Biomass and the Environment
Biomass chemically stores solar energy which is captured by plants through photosynthesis in organic compounds. During combustion, this energy is released again. Atoms of oxygen combine with carbon atoms stored in biofuels producing carbon dioxide and water. As opposed to fossil fuels, biomass is considered CO₂ neutral, since only equal amounts to what was absorbed from the atmosphere during the growth of the plants are released back. When replacing a portion of the fossil fuel consumption by biofuels, this could mean an actual decrease in greenhouse gas emissions. Another advantage is that biomass also has a lower content of sulphur. Wood does not contain any sulphur at all while some kinds of straw contain trace amounts. Nitrogen oxides which are produced whenever air is combusted thus represent the only significant pollutant that is released into the atmosphere. Its quantity primarily depends on the temperature of the combustion. The amount of solid pollutant emissions is about the same as with fossil fuels. Depending, of course, on the type, amount and composition of the biomass, the quantity of finer inherent ash fractions is proportionally higher. Solid pollutants are effectively eliminated by separation filters at most plants.

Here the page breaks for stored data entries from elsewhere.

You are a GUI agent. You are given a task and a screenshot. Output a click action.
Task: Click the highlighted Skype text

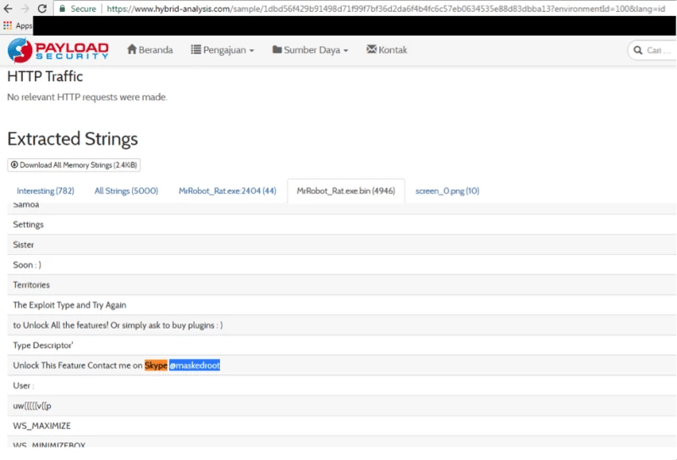[156, 365]
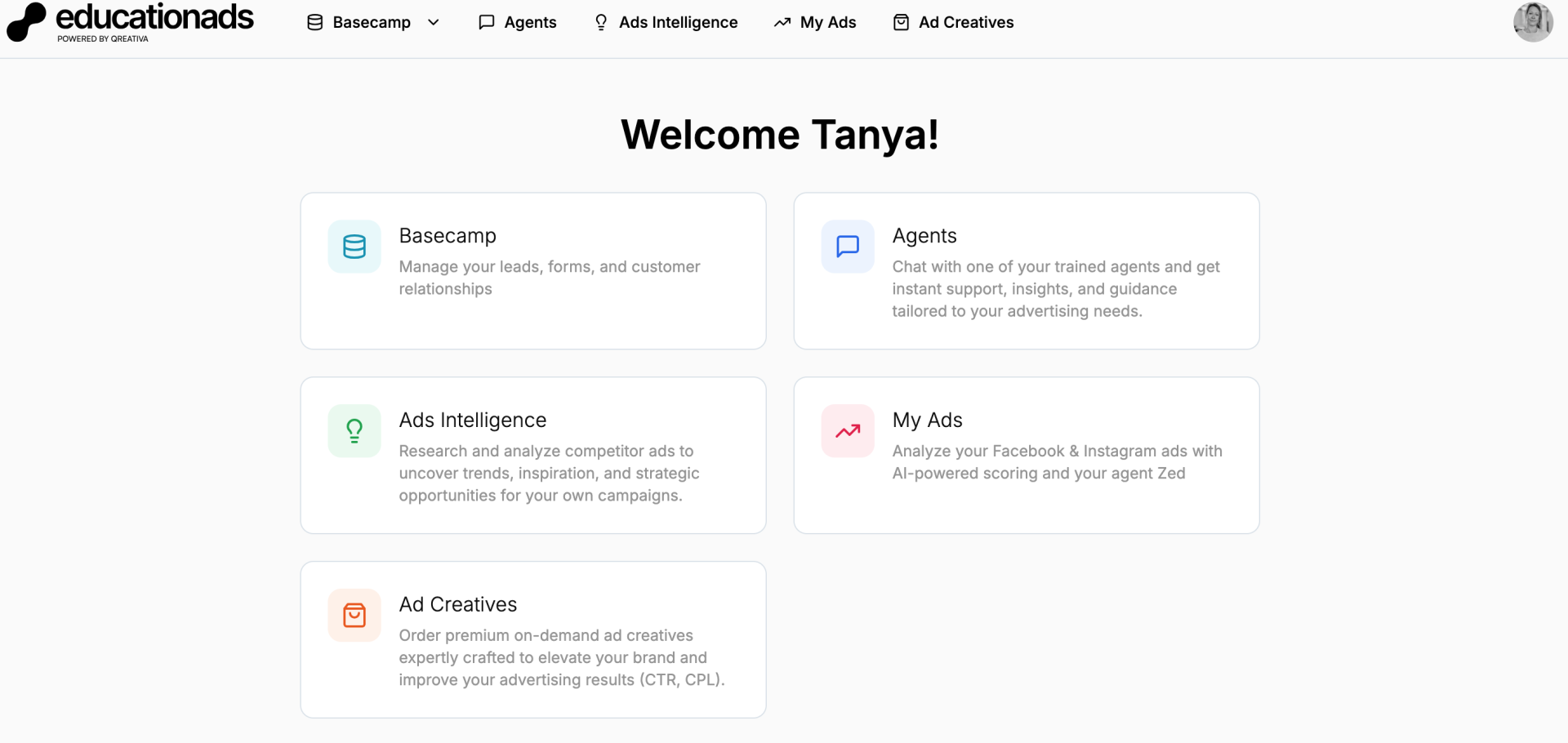
Task: Go to Ads Intelligence in navigation bar
Action: [x=678, y=23]
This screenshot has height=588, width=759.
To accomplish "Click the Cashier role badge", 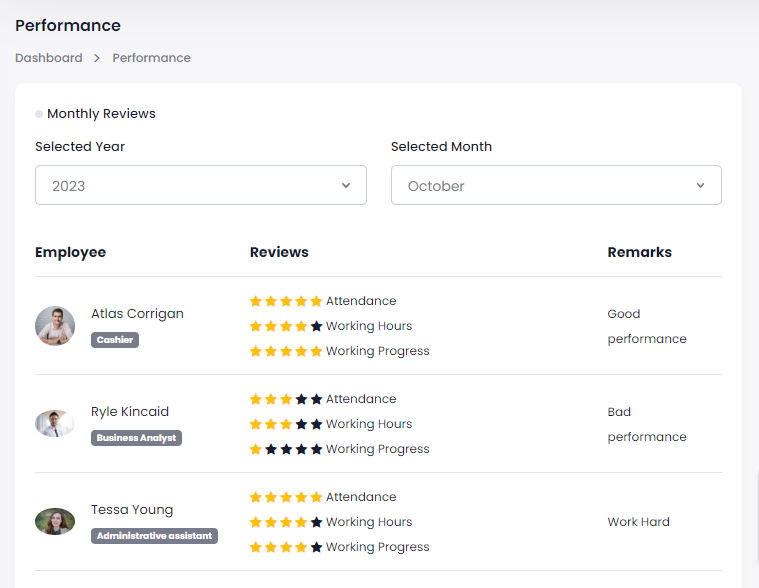I will tap(115, 340).
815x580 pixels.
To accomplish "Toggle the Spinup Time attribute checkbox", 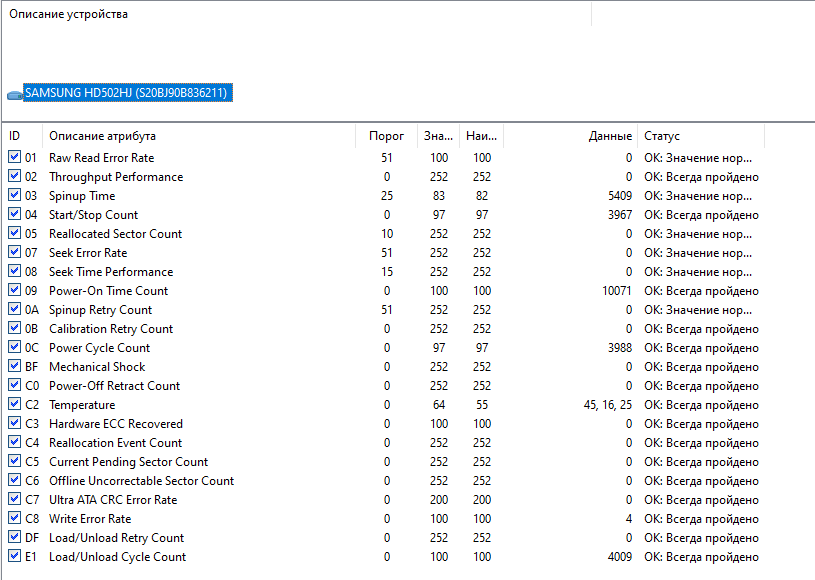I will point(14,196).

Burning biomass only releases the exact amount of CO₂, which has been captured by the plant during its growth.
Yet another advantage of biomass combustion in terms of the environmental impact is the ash structure. Inherent ash content in biomass is 5 to 10 times lower than in lignite and the ash has heavy metal content lower by an order of magnitude. On the other hand, the ash from biomass contains significant amounts of alkali metals which are typical components of mineral fertilizers.